Problem details
Would you print, word for word, only the lines running from the line with "Task: Click the Build hammer icon" to the last line of the entries, without the pictures?

Supplied material
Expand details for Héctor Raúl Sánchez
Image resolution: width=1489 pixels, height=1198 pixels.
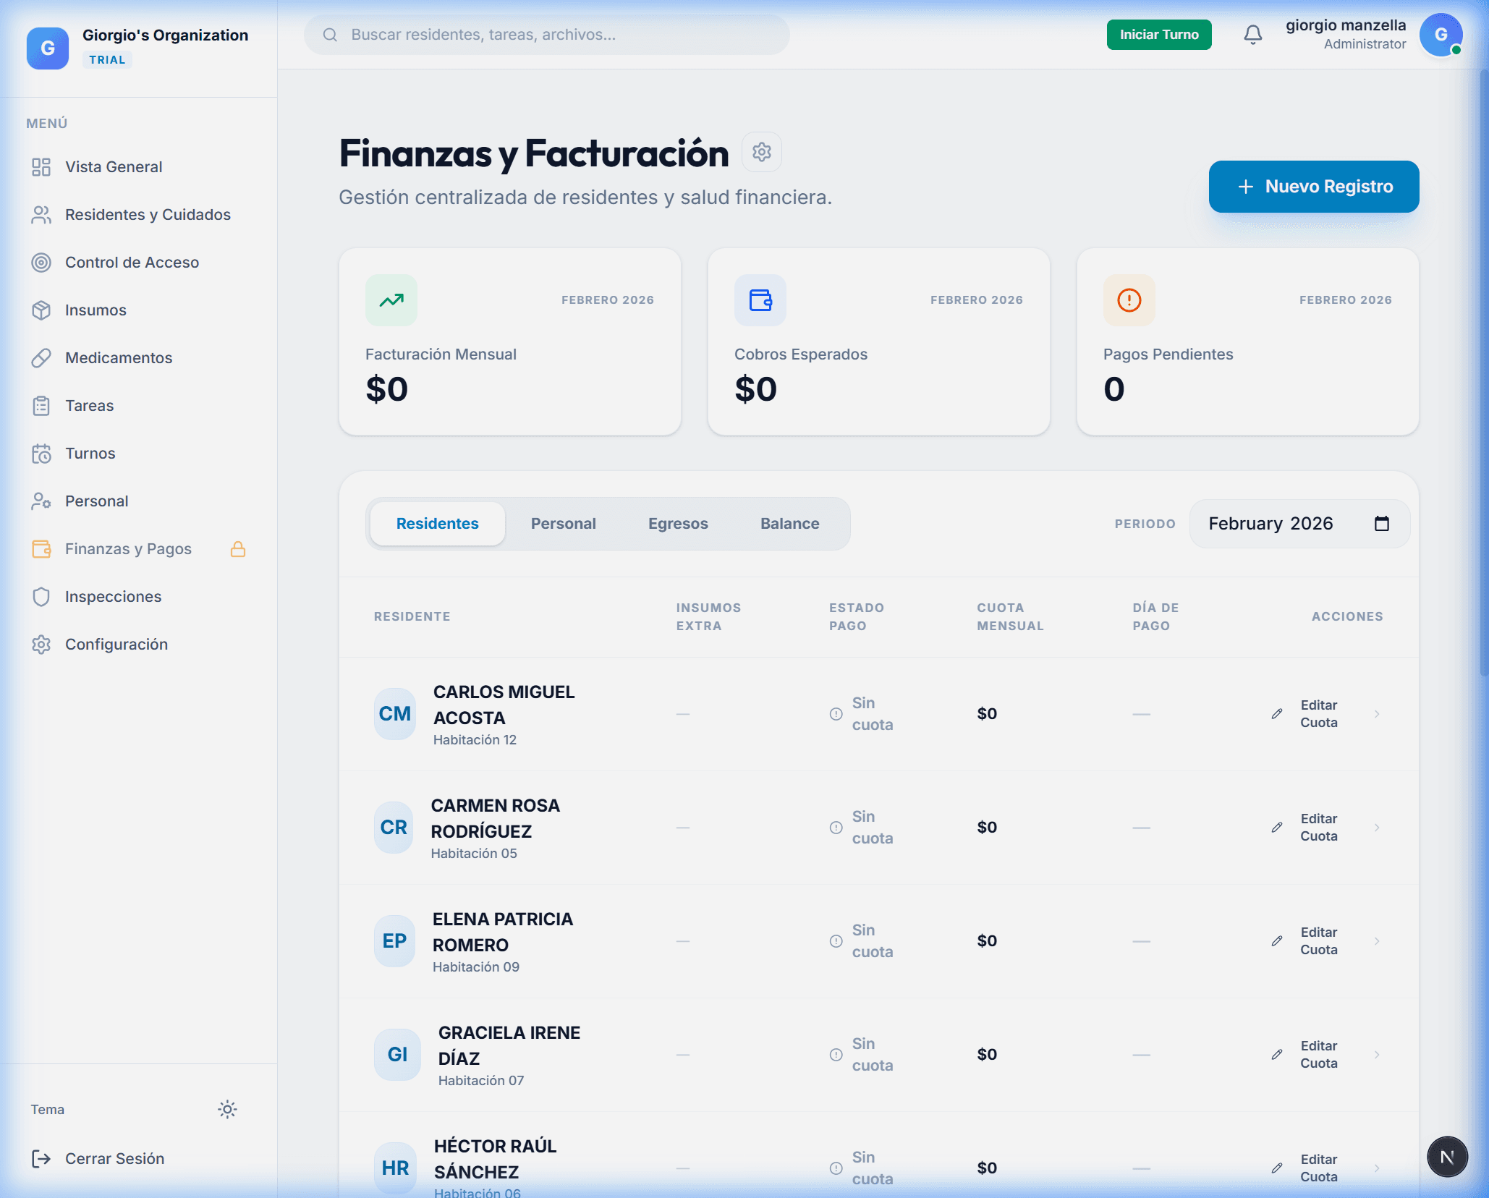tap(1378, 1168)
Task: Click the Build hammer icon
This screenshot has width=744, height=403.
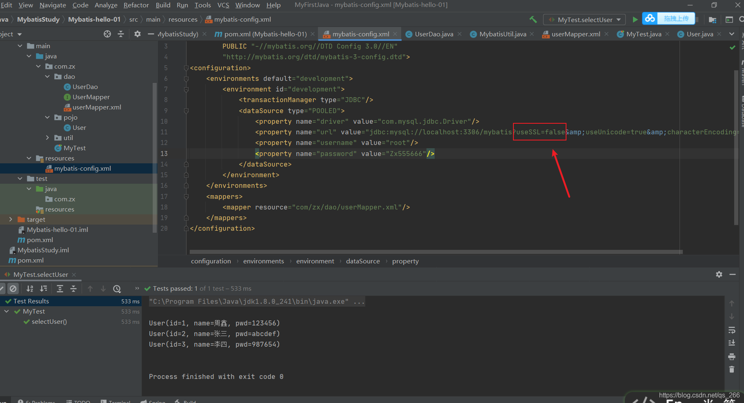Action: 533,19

Answer to this problem
Task: Click the Build hammer icon
This screenshot has width=744, height=403.
Action: 533,19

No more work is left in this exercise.